◆ **PROBLEM TO WORK ON**
Output every line of the data below verbatim, from start to finish.

[Target-pointing data]
>>>>>

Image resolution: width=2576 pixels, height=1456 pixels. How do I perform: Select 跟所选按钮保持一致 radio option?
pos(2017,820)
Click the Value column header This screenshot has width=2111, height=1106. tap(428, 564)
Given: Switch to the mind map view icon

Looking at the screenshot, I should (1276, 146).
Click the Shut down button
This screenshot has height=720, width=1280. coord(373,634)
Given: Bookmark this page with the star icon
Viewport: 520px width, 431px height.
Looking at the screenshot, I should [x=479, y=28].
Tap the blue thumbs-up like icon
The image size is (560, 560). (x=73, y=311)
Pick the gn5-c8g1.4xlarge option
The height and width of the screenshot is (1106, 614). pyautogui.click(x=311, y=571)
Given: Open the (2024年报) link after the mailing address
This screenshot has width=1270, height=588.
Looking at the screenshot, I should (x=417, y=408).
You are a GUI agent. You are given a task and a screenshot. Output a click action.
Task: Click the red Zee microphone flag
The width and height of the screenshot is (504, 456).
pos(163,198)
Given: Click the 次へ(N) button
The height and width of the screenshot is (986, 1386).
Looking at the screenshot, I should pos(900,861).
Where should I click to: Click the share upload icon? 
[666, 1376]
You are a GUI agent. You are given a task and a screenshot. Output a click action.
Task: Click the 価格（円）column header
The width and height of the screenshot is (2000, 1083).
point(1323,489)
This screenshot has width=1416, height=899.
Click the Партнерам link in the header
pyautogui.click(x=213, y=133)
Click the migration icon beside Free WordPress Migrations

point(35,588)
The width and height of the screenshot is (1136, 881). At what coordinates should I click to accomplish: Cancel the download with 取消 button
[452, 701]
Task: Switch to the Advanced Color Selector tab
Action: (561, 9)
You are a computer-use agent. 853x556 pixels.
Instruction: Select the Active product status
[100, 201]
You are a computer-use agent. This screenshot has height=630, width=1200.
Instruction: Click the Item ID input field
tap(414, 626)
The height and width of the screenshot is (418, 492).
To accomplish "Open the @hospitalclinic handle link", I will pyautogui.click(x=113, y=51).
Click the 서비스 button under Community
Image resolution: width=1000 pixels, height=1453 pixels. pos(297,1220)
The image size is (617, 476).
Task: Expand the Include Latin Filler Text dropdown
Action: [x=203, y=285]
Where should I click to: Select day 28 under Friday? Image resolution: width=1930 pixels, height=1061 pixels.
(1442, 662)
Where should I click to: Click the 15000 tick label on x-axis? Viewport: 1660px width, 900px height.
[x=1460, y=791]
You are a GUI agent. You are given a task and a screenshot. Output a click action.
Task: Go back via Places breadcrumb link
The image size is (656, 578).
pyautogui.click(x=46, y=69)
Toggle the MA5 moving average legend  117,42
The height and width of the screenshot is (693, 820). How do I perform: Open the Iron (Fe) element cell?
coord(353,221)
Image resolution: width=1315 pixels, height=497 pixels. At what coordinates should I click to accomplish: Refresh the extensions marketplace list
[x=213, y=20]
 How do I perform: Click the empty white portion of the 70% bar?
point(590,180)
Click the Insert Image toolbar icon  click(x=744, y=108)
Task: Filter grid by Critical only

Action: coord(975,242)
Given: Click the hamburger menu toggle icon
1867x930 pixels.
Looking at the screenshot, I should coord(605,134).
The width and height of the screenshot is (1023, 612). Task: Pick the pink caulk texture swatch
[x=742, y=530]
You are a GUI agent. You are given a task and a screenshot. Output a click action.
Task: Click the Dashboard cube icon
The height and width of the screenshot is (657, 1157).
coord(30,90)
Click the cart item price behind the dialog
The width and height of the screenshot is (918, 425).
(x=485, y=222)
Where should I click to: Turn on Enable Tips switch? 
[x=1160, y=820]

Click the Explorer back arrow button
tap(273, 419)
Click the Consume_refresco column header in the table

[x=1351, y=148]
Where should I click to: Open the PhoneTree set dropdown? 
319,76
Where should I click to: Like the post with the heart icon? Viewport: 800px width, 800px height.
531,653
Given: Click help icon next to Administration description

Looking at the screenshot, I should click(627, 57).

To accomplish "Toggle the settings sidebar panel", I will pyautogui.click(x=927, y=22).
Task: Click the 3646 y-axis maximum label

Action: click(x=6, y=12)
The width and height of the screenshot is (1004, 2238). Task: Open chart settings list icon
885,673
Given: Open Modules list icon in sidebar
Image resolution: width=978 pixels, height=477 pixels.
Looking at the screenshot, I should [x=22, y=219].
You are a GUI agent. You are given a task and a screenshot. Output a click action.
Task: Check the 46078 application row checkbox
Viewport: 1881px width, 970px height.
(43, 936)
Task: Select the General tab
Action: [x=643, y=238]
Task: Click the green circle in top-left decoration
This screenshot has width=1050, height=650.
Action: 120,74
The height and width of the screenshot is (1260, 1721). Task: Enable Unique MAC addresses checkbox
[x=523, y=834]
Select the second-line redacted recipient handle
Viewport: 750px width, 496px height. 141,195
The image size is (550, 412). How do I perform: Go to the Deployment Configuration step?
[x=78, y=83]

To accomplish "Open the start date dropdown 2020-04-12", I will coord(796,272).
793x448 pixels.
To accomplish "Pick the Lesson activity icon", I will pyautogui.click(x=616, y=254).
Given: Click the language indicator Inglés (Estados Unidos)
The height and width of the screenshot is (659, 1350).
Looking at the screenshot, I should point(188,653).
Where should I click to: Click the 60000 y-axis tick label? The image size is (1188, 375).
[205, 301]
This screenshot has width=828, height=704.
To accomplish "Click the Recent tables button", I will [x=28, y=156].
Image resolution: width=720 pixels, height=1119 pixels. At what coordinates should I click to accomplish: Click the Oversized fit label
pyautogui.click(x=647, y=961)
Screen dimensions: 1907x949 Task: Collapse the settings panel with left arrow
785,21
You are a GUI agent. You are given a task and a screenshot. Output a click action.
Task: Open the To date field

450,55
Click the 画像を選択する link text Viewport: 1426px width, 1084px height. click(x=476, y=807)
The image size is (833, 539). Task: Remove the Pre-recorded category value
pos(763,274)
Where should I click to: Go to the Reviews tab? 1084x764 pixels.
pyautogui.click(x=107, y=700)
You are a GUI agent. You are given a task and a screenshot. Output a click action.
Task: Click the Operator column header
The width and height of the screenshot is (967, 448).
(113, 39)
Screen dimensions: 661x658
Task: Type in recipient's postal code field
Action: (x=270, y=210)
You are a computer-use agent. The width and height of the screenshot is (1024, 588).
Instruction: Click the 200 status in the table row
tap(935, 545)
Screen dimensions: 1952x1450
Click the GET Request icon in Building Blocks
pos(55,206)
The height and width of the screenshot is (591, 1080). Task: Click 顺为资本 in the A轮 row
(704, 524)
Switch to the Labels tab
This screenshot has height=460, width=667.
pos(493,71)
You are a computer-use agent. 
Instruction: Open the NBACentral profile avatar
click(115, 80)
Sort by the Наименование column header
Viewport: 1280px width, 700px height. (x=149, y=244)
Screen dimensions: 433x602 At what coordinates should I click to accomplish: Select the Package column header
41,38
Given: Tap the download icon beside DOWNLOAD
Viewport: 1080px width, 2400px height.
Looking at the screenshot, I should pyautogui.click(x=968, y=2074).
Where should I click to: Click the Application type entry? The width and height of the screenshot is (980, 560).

<<<<<

◆ **EXERCISE SOLUTION**
Image resolution: width=2576 pixels, height=1456 pixels. How do I perform: Select 跟所选按钮保持一致 radio option?
pos(2017,820)
Click the Value column header This screenshot has width=2111, height=1106. tap(428, 564)
Given: Switch to the mind map view icon

Looking at the screenshot, I should (1276, 146).
Click the Shut down button
This screenshot has height=720, width=1280. coord(373,634)
Given: Bookmark this page with the star icon
Viewport: 520px width, 431px height.
Looking at the screenshot, I should [x=479, y=28].
Tap the blue thumbs-up like icon
The image size is (560, 560). (x=73, y=311)
Pick the gn5-c8g1.4xlarge option
The height and width of the screenshot is (1106, 614). pyautogui.click(x=311, y=571)
Given: Open the (2024年报) link after the mailing address
This screenshot has width=1270, height=588.
Looking at the screenshot, I should (x=417, y=408).
You are a GUI agent. You are given a task and a screenshot. Output a click action.
Task: Click the red Zee microphone flag
The width and height of the screenshot is (504, 456).
pos(163,198)
Given: Click the 次へ(N) button
The height and width of the screenshot is (986, 1386).
Looking at the screenshot, I should pos(900,861).
Where should I click to: Click the share upload icon? 
[666, 1376]
You are a GUI agent. You are given a task and a screenshot. Output a click action.
Task: Click the 価格（円）column header
The width and height of the screenshot is (2000, 1083).
point(1323,489)
This screenshot has width=1416, height=899.
Click the Партнерам link in the header
pyautogui.click(x=213, y=133)
Click the migration icon beside Free WordPress Migrations

point(35,588)
The width and height of the screenshot is (1136, 881). At what coordinates should I click to accomplish: Cancel the download with 取消 button
[452, 701]
Task: Switch to the Advanced Color Selector tab
Action: (561, 9)
You are a computer-use agent. 853x556 pixels.
Instruction: Select the Active product status
[100, 201]
You are a computer-use agent. This screenshot has height=630, width=1200.
Instruction: Click the Item ID input field
tap(414, 626)
The height and width of the screenshot is (418, 492).
To accomplish "Open the @hospitalclinic handle link", I will pyautogui.click(x=113, y=51).
Click the 서비스 button under Community
Image resolution: width=1000 pixels, height=1453 pixels. pos(297,1220)
The image size is (617, 476).
Task: Expand the Include Latin Filler Text dropdown
Action: [x=203, y=285]
Where should I click to: Select day 28 under Friday? Image resolution: width=1930 pixels, height=1061 pixels.
(1442, 662)
Where should I click to: Click the 15000 tick label on x-axis? Viewport: 1660px width, 900px height.
[x=1460, y=791]
You are a GUI agent. You are given a task and a screenshot. Output a click action.
Task: Go back via Places breadcrumb link
The image size is (656, 578).
pyautogui.click(x=46, y=69)
Toggle the MA5 moving average legend  117,42
The height and width of the screenshot is (693, 820). How do I perform: Open the Iron (Fe) element cell?
coord(353,221)
Image resolution: width=1315 pixels, height=497 pixels. At what coordinates should I click to accomplish: Refresh the extensions marketplace list
[x=213, y=20]
 How do I perform: Click the empty white portion of the 70% bar?
point(590,180)
Click the Insert Image toolbar icon  click(x=744, y=108)
Task: Filter grid by Critical only

Action: coord(975,242)
Given: Click the hamburger menu toggle icon
1867x930 pixels.
Looking at the screenshot, I should coord(605,134).
The width and height of the screenshot is (1023, 612). Task: Pick the pink caulk texture swatch
[x=742, y=530]
You are a GUI agent. You are given a task and a screenshot. Output a click action.
Task: Click the Dashboard cube icon
The height and width of the screenshot is (657, 1157).
coord(30,90)
Click the cart item price behind the dialog
The width and height of the screenshot is (918, 425).
(x=485, y=222)
Where should I click to: Turn on Enable Tips switch? 
[x=1160, y=820]

Click the Explorer back arrow button
tap(273, 419)
Click the Consume_refresco column header in the table

[x=1351, y=148]
Where should I click to: Open the PhoneTree set dropdown? 
319,76
Where should I click to: Like the post with the heart icon? Viewport: 800px width, 800px height.
531,653
Given: Click help icon next to Administration description

Looking at the screenshot, I should click(627, 57).

To accomplish "Toggle the settings sidebar panel", I will pyautogui.click(x=927, y=22).
Task: Click the 3646 y-axis maximum label

Action: click(x=6, y=12)
The width and height of the screenshot is (1004, 2238). Task: Open chart settings list icon
885,673
Given: Open Modules list icon in sidebar
Image resolution: width=978 pixels, height=477 pixels.
Looking at the screenshot, I should [x=22, y=219].
You are a GUI agent. You are given a task and a screenshot. Output a click action.
Task: Check the 46078 application row checkbox
Viewport: 1881px width, 970px height.
(43, 936)
Task: Select the General tab
Action: [x=643, y=238]
Task: Click the green circle in top-left decoration
This screenshot has width=1050, height=650.
Action: 120,74
The height and width of the screenshot is (1260, 1721). Task: Enable Unique MAC addresses checkbox
[x=523, y=834]
Select the second-line redacted recipient handle
Viewport: 750px width, 496px height. 141,195
The image size is (550, 412). How do I perform: Go to the Deployment Configuration step?
[x=78, y=83]

To accomplish "Open the start date dropdown 2020-04-12", I will coord(796,272).
793x448 pixels.
To accomplish "Pick the Lesson activity icon", I will pyautogui.click(x=616, y=254).
Given: Click the language indicator Inglés (Estados Unidos)
The height and width of the screenshot is (659, 1350).
Looking at the screenshot, I should point(188,653).
Where should I click to: Click the 60000 y-axis tick label? The image size is (1188, 375).
[205, 301]
This screenshot has width=828, height=704.
To accomplish "Click the Recent tables button", I will [x=28, y=156].
Image resolution: width=720 pixels, height=1119 pixels. At what coordinates should I click to accomplish: Click the Oversized fit label
pyautogui.click(x=647, y=961)
Screen dimensions: 1907x949 Task: Collapse the settings panel with left arrow
785,21
You are a GUI agent. You are given a task and a screenshot. Output a click action.
Task: Open the To date field

450,55
Click the 画像を選択する link text Viewport: 1426px width, 1084px height. click(x=476, y=807)
The image size is (833, 539). Task: Remove the Pre-recorded category value
pos(763,274)
Where should I click to: Go to the Reviews tab? 1084x764 pixels.
pyautogui.click(x=107, y=700)
You are a GUI agent. You are given a task and a screenshot. Output a click action.
Task: Click the Operator column header
The width and height of the screenshot is (967, 448).
(113, 39)
Screen dimensions: 661x658
Task: Type in recipient's postal code field
Action: (x=270, y=210)
You are a computer-use agent. The width and height of the screenshot is (1024, 588).
Instruction: Click the 200 status in the table row
tap(935, 545)
Screen dimensions: 1952x1450
Click the GET Request icon in Building Blocks
pos(55,206)
The height and width of the screenshot is (591, 1080). Task: Click 顺为资本 in the A轮 row
(704, 524)
Switch to the Labels tab
This screenshot has height=460, width=667.
pos(493,71)
You are a computer-use agent. 
Instruction: Open the NBACentral profile avatar
click(115, 80)
Sort by the Наименование column header
Viewport: 1280px width, 700px height. (x=149, y=244)
Screen dimensions: 433x602 At what coordinates should I click to accomplish: Select the Package column header
41,38
Given: Tap the download icon beside DOWNLOAD
Viewport: 1080px width, 2400px height.
Looking at the screenshot, I should pyautogui.click(x=968, y=2074).
Where should I click to: Click the Application type entry? The width and height of the screenshot is (980, 560).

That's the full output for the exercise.